Per raggiungere l’obiettivo è necessario tener conto del programma renziano. Anche nei rapporti con il governo Monti. Il Partito democratico non può improvvisamente prendere le distanze dall’esecutivo. Gli elettori del sindaco di Firenze sono contrari a un ritorno del Professore a Palazzo Chigi, non all’esperienza del governo tecnico. Una nuova offensiva vendoliana – il leader di Sel ha appena confermato che «la carta di intenti archivia l’agenda Monti» – potrebbe allontanare buona parte di questo elettorato.

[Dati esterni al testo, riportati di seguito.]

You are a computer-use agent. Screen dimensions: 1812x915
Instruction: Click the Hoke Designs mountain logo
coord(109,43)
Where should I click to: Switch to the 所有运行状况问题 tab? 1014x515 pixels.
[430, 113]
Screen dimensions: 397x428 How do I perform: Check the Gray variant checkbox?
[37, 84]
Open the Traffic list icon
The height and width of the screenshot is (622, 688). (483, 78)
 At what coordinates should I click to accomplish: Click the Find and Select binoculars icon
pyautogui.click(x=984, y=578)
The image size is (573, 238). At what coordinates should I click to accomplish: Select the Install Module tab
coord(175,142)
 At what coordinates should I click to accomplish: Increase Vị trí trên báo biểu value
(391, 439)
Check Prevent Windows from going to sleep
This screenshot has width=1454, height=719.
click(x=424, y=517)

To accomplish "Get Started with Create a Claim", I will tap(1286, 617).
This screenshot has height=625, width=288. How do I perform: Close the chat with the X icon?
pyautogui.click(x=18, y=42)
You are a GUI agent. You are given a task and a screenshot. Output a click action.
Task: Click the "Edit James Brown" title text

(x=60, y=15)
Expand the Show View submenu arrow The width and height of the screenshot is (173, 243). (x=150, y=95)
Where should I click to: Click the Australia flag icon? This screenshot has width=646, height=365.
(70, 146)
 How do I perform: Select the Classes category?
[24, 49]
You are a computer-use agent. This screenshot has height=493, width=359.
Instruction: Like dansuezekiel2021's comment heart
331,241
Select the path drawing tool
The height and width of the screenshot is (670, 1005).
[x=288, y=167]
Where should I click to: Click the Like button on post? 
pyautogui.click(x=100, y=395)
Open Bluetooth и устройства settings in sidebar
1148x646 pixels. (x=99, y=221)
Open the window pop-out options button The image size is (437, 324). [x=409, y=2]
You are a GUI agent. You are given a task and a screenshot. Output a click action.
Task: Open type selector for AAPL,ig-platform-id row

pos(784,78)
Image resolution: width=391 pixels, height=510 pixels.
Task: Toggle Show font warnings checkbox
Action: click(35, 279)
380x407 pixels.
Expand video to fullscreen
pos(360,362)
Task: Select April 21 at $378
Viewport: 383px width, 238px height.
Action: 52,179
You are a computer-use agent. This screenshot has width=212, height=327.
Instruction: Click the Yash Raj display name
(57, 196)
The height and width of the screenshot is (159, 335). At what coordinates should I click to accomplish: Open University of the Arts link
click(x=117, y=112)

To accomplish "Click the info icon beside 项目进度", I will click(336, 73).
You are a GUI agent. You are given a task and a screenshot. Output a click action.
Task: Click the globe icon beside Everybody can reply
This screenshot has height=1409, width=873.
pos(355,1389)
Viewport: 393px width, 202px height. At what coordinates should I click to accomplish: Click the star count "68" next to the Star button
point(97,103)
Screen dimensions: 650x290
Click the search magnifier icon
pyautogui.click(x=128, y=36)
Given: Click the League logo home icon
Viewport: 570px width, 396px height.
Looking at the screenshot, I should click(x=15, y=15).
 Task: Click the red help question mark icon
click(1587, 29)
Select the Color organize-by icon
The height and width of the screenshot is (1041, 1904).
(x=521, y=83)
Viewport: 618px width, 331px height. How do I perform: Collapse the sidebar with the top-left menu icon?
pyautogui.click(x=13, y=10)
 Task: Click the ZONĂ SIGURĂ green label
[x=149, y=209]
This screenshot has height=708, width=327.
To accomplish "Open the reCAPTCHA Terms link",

Soprattutto, Bersani deve rinverdire i vertici del partito. Il motivo principale del successo renziano è legato proprio al tema della rottamazione. Impossibile non tenerne conto. Ecco perché il segretario è pronto a dare spazio a una nuova leva di giovani dirigenti. Da Matteo Orfini a Stefano Fassina, passando per la direttrice di Youdem Chiara Geloni e la portavoce del comitato per le primarie Alessandra Moretti. Tutto stando ben attento a non incrinare i delicati equilibri interni al partito. Al momento non c’è alcun rischio scissione, ma è meglio non provocare strappi. Ai renziani dovrà essere riconosciuto il giusto spazio. Ma non troppo, per evitare la reazione dei dirigenti rimasti fedeli al segretario. Maurizio Migliavacca, dirigente del partito, avrebbe già cencellianamente fissato il numero dei deputati renziani a ottanta.